That said, I believe we are getting off topic here… Can we get back to reconciling V2 with pre V2 teachings?
I got it from the Catholic Bishops. It’s their footnote. I posted the url above it.
 
So, the whole “Do As I Say, Not As I Do” goes into effect? What about leading by example? If the pope commits adultery does he not teach his flock that it’s okay to do so? This is not moral teaching.

And the Inquisition was in the name of Heaven. However, John Paul II apologized for it. This indicates that the past actions and teachings were not, in fact, infallible.
please! lack of understanding is all it is. tell if you can find a perfect human being in this earth. all we can do is to try do what is right. among so many good popes, all you can do is pick the two or three that fell into temptations. St Peter himself denied Christs three times. yet our Lord chose him to be the leader of the Apostles. St Paul killed so many yet our Lord chose him as one of the greatest Apostles. think of these things when reasoning about humans and sins. we are all capable of fall into sin, including you. why then do you judge others?
 
I got it from the Catholic Bishops. It’s their footnote. I posted the url above it.
Also from that website in the intro to the Gospel of Matthew:
The unknown author, whom we shall continue to call Matthew for the sake of convenience, drew not only upon the Gospel according to Mark but upon a large body of material (principally, sayings of Jesus) not found in Mark that corresponds, sometimes exactly, to material found also in the Gospel according to Luke. This material, called “Q” (probably from the first letter of the German word Quelle, meaning “source”), represents traditions, written and oral, used by both Matthew and Luke. Mark and Q are sources common to the two other synoptic gospels; hence the name the “Two-Source Theory” given to this explanation of the relation among the synoptics.
In addition to what Matthew drew from Mar and Q, his gospel contains material that is found only there. This is often designated “M,” written or oral tradition that was available to the author. Since Mk was written shortly before or shortly after A.D. 70 (see Introduction to Mk), Mt was composed certainly after that date, which marks the fall of Jerusalem to the Romans at the time of the First Jewish Revolt (A.D. 66-70), and probably at least a decade later since Matthew’s use of Mk presupposes a wide diffusion of that gospel. The post-A.D. 70 date is confirmed within the text by Mat 22:7, which refers to the destruction of Jerusalem.

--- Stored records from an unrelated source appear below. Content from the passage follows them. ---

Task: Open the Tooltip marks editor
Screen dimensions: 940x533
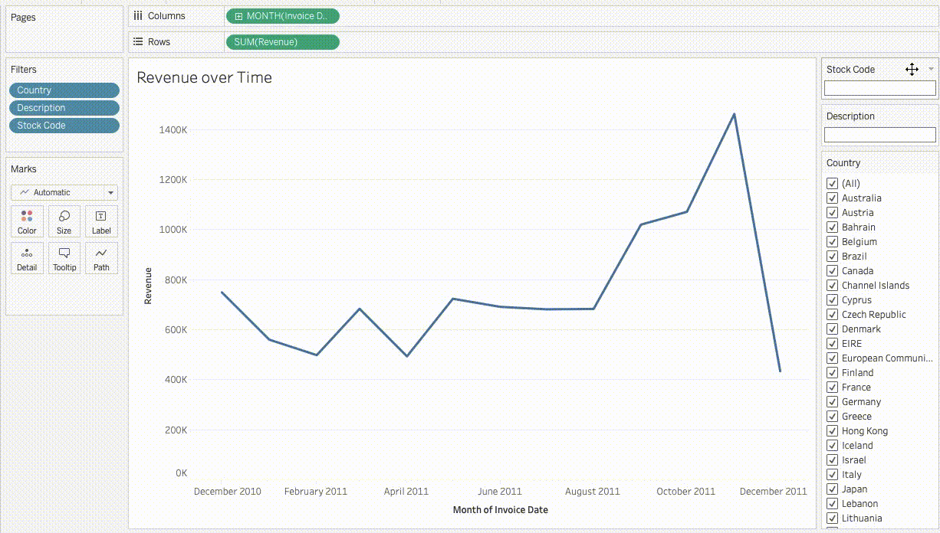Action: pyautogui.click(x=64, y=258)
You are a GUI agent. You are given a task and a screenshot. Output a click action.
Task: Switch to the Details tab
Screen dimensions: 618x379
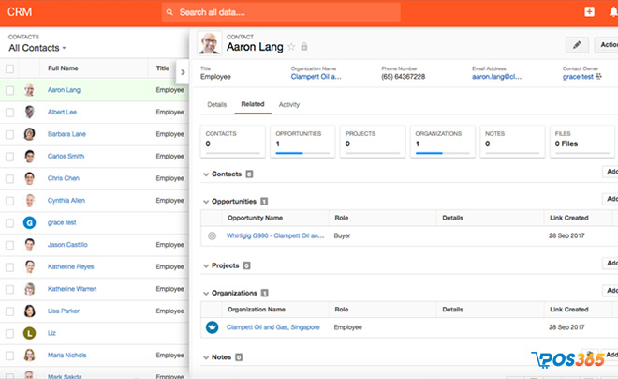[x=216, y=105]
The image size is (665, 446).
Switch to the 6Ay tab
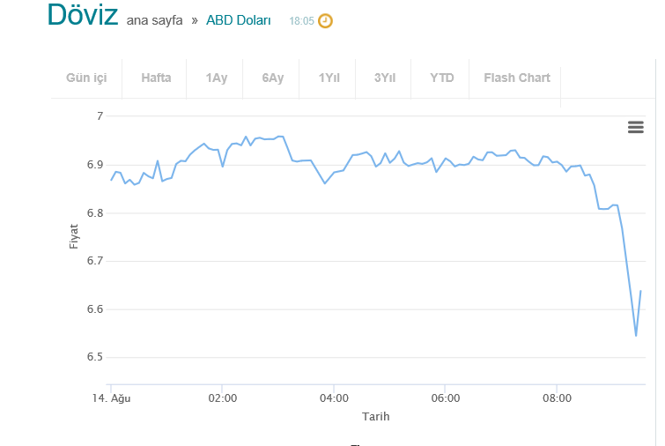[273, 78]
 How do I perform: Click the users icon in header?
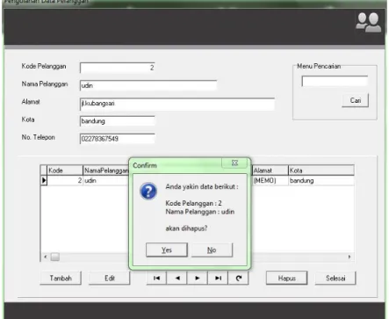(x=369, y=22)
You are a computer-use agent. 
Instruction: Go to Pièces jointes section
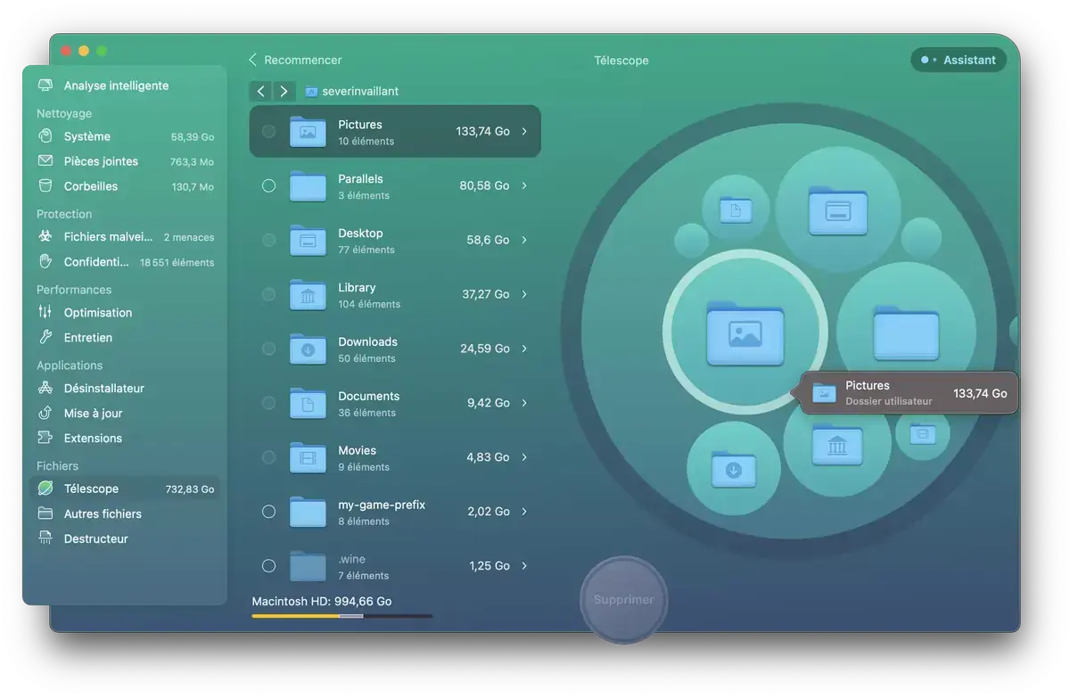tap(101, 161)
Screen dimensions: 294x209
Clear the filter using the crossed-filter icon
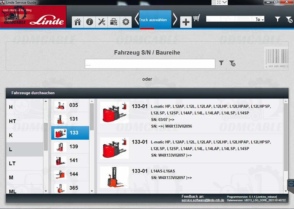coord(289,19)
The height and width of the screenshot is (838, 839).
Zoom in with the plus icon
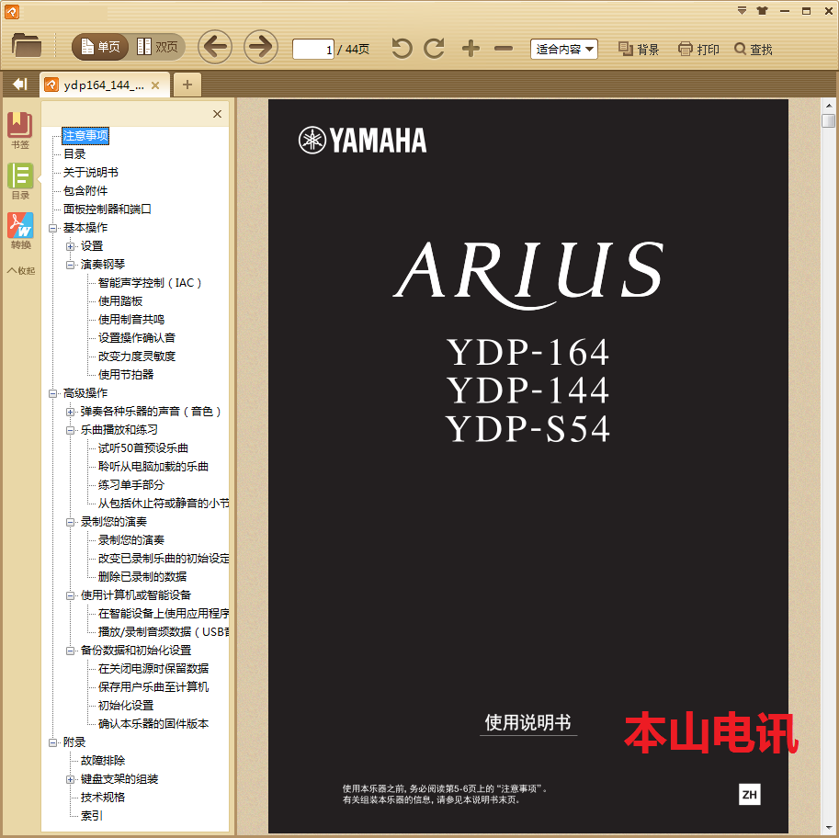(x=471, y=49)
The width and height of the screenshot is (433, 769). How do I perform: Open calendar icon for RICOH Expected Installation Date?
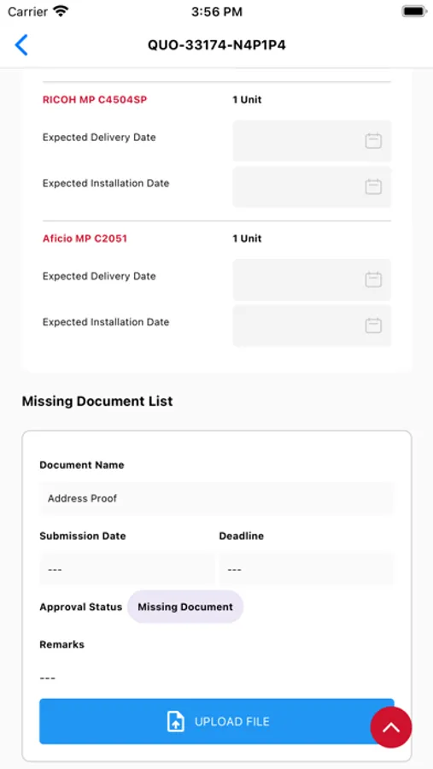click(373, 187)
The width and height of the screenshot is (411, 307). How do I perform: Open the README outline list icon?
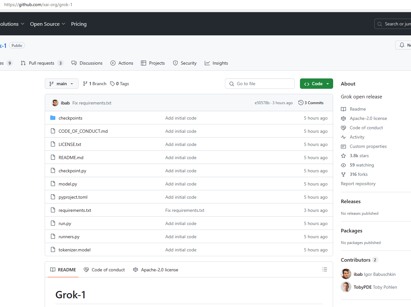point(324,270)
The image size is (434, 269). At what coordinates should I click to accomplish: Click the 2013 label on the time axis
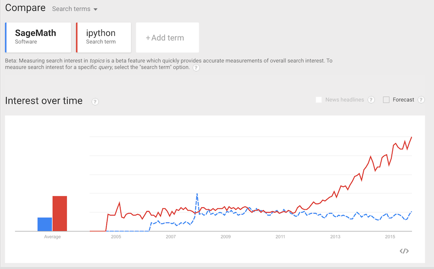[335, 237]
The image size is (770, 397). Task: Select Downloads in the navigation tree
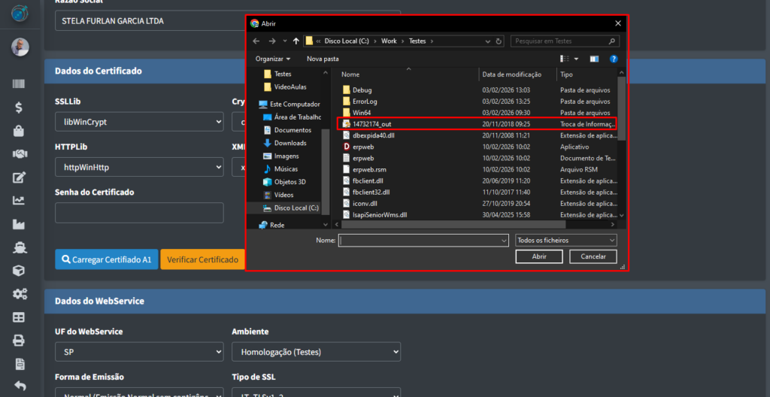(x=290, y=143)
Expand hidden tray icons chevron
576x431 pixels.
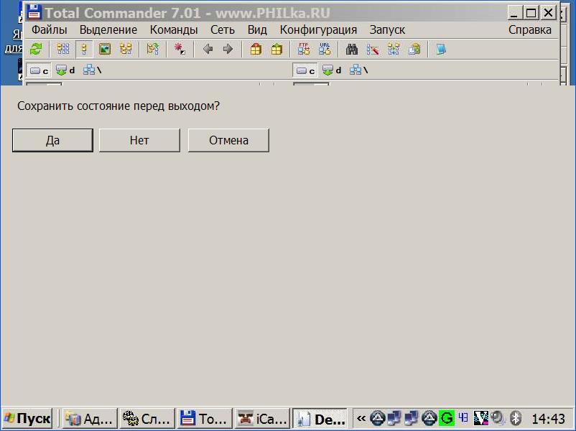pos(361,418)

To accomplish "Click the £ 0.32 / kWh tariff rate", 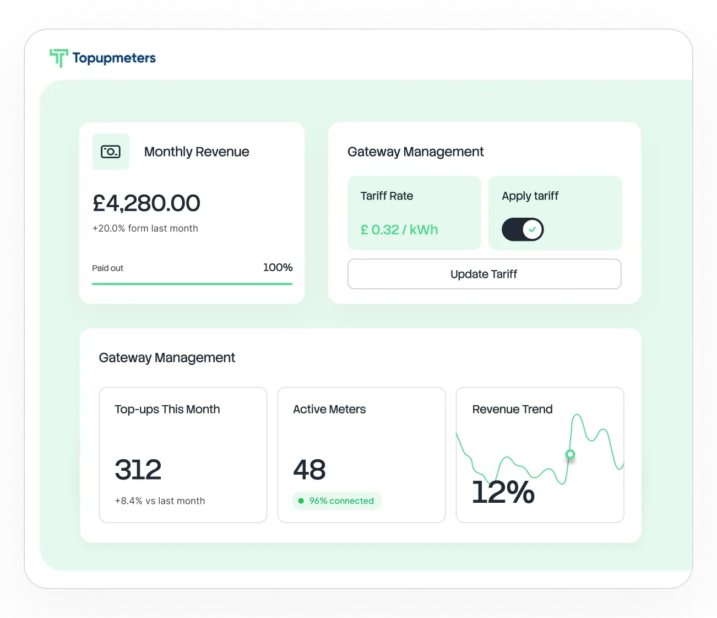I will (399, 229).
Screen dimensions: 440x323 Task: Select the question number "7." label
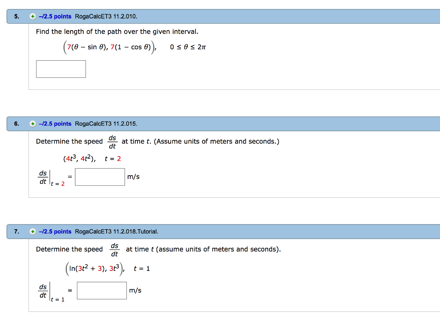coord(16,231)
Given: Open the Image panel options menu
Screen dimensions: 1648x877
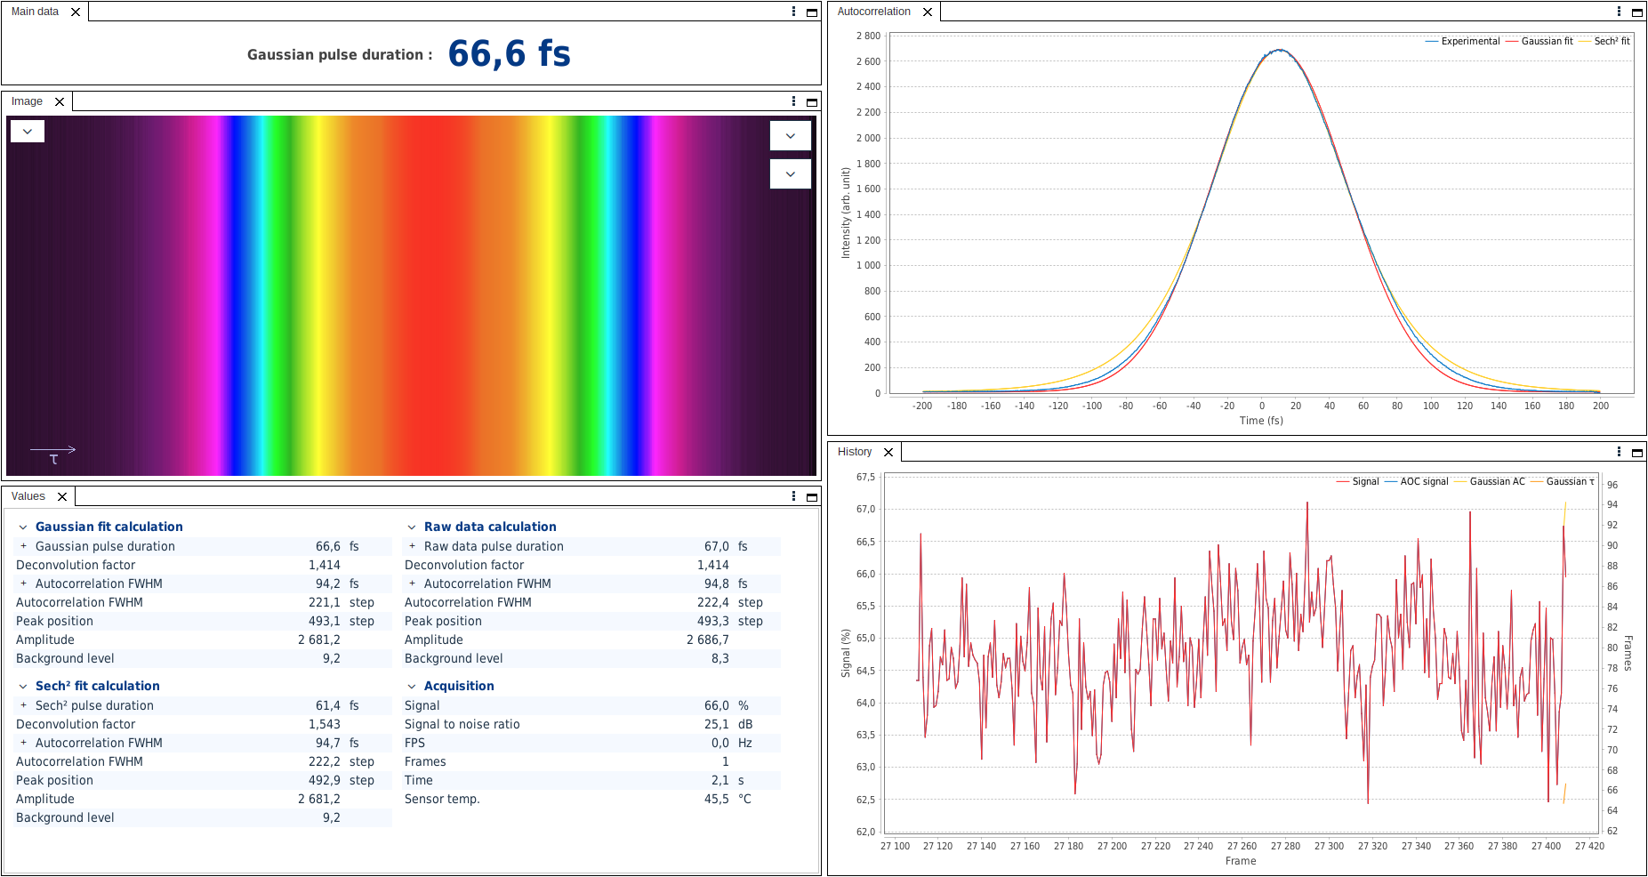Looking at the screenshot, I should (x=793, y=101).
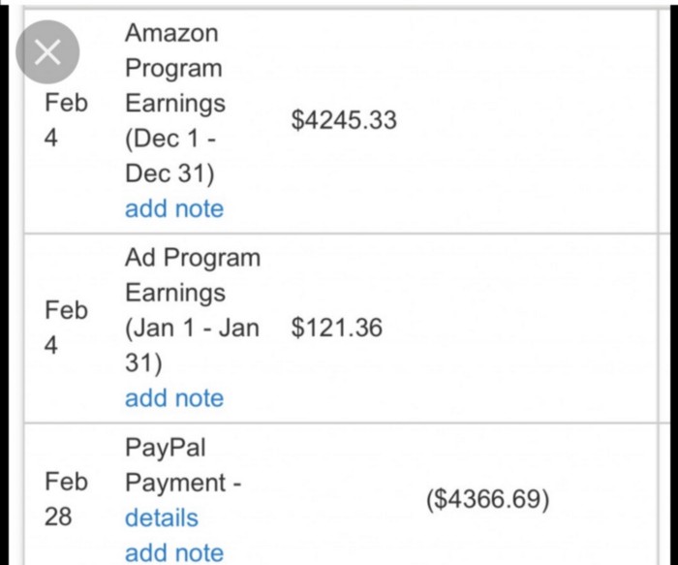Click the Ad Program Earnings title text

(x=193, y=275)
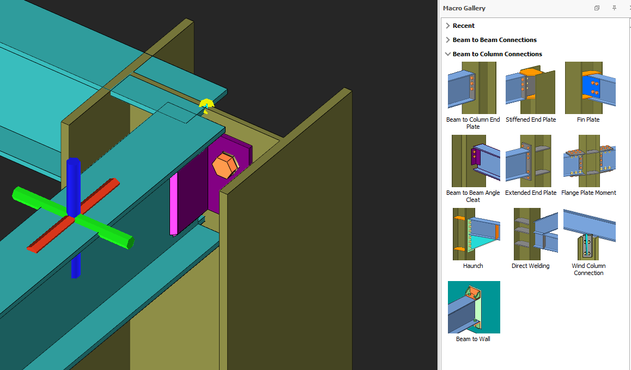Pin the Macro Gallery panel
This screenshot has width=631, height=370.
pyautogui.click(x=614, y=8)
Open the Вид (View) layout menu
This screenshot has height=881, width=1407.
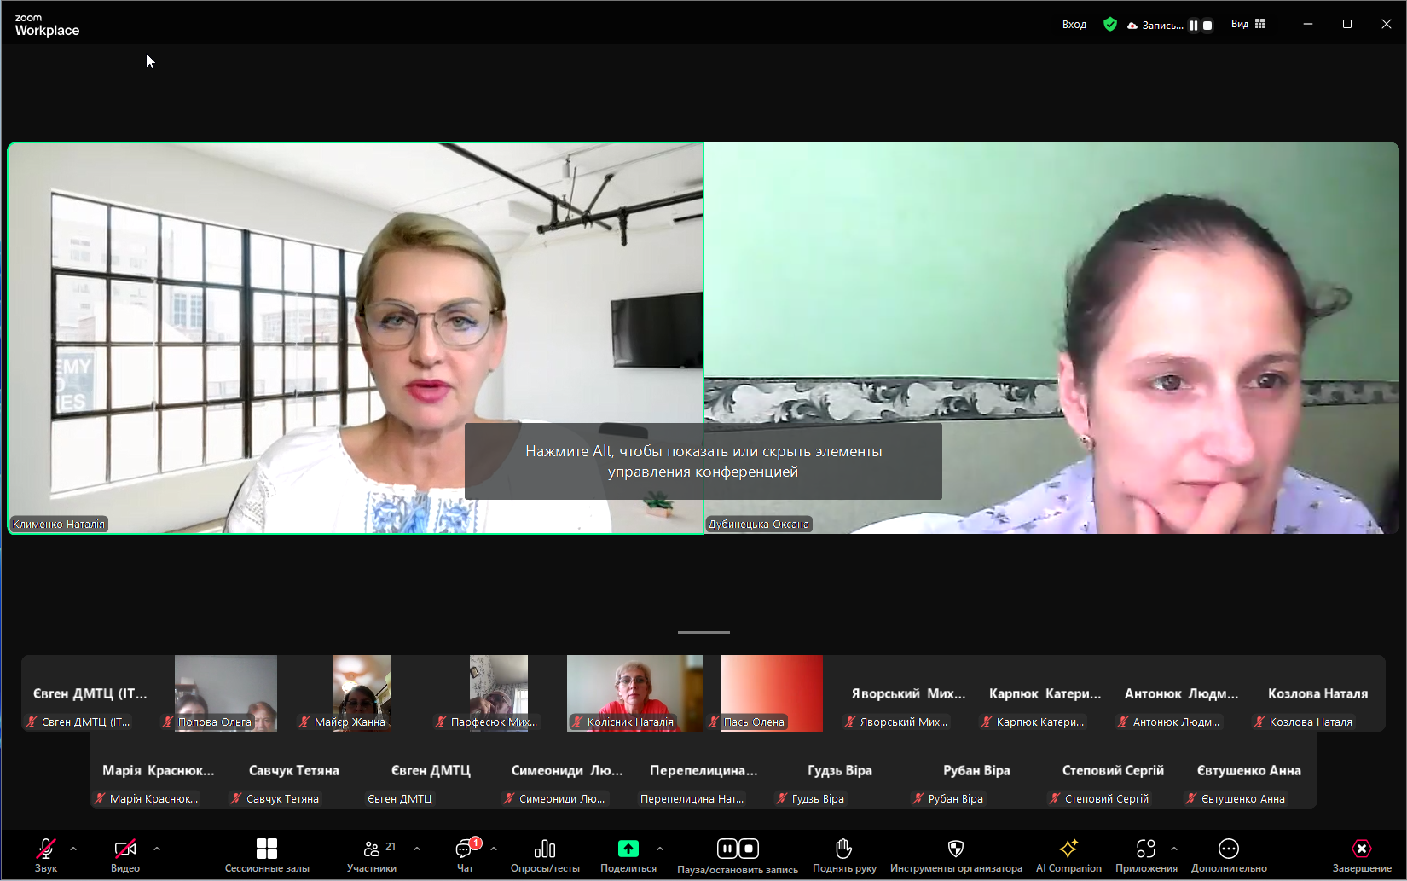1248,25
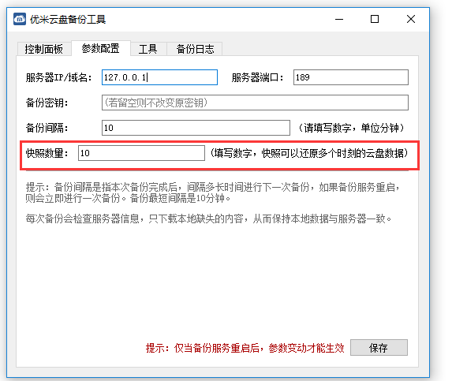Viewport: 452px width, 381px height.
Task: Click the 服务器端口 field showing 189
Action: point(351,77)
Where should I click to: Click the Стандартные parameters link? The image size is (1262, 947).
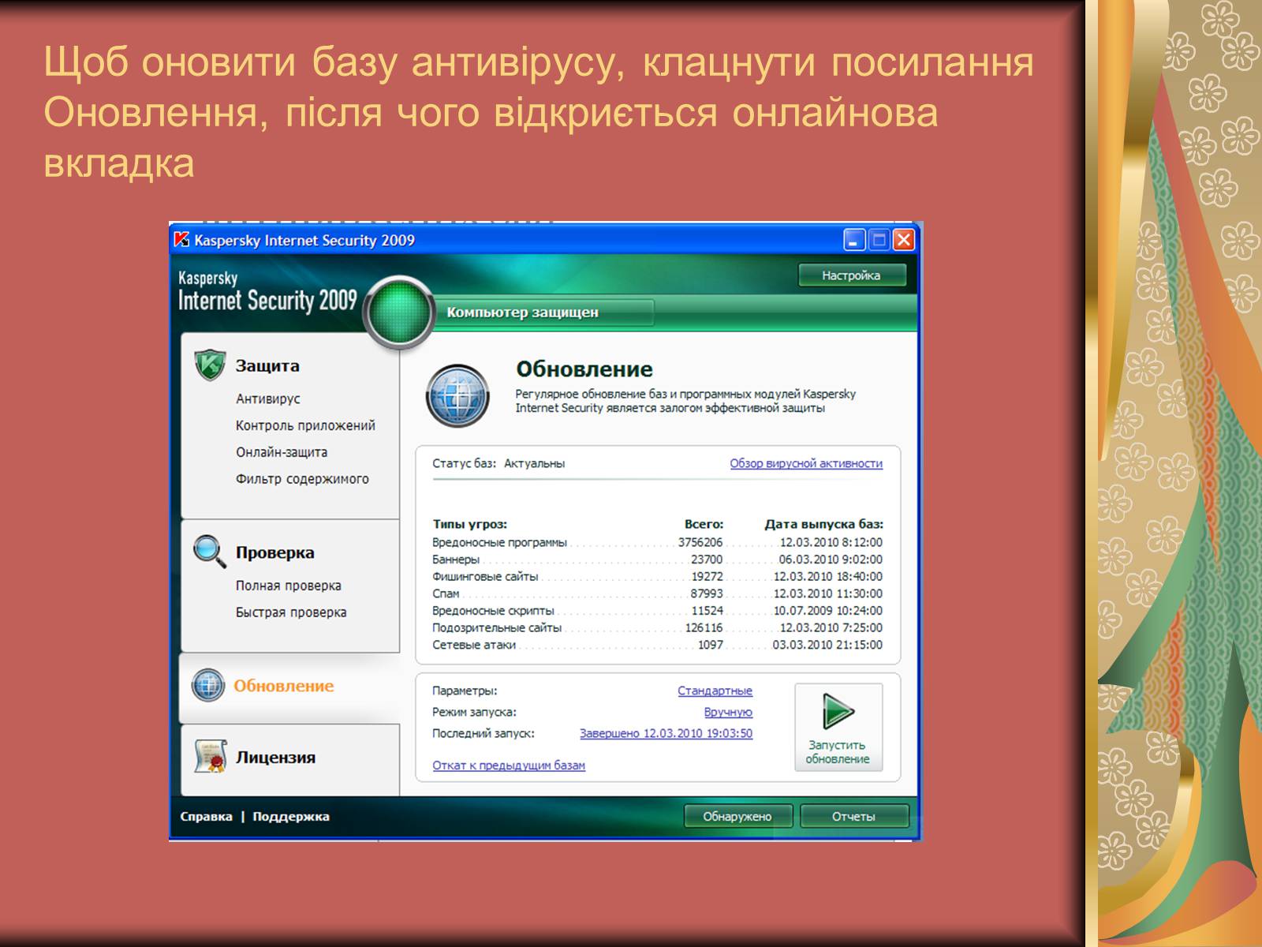715,691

I don’t know the historicity of this “Q” document which I haven’t seen hide or hair of in the real world, (that is any evidence of any mention of this document existing, just extrapolating its evidence from the similarity of the synoptic Gospels), but it seems to be a favorite of the “Jesus Seminar”, a “think tank” of so-called “theologians” searching for the “historical” Jesus apart from the influence of the Church and in opposition to the Church. This may be a subject for another thread but I see a disconnect between the search for the “historical” Jesus and the Jesus of faith, which the USCCB’s are relying on a seemingly mythological document and involved in a historical search for Jesus.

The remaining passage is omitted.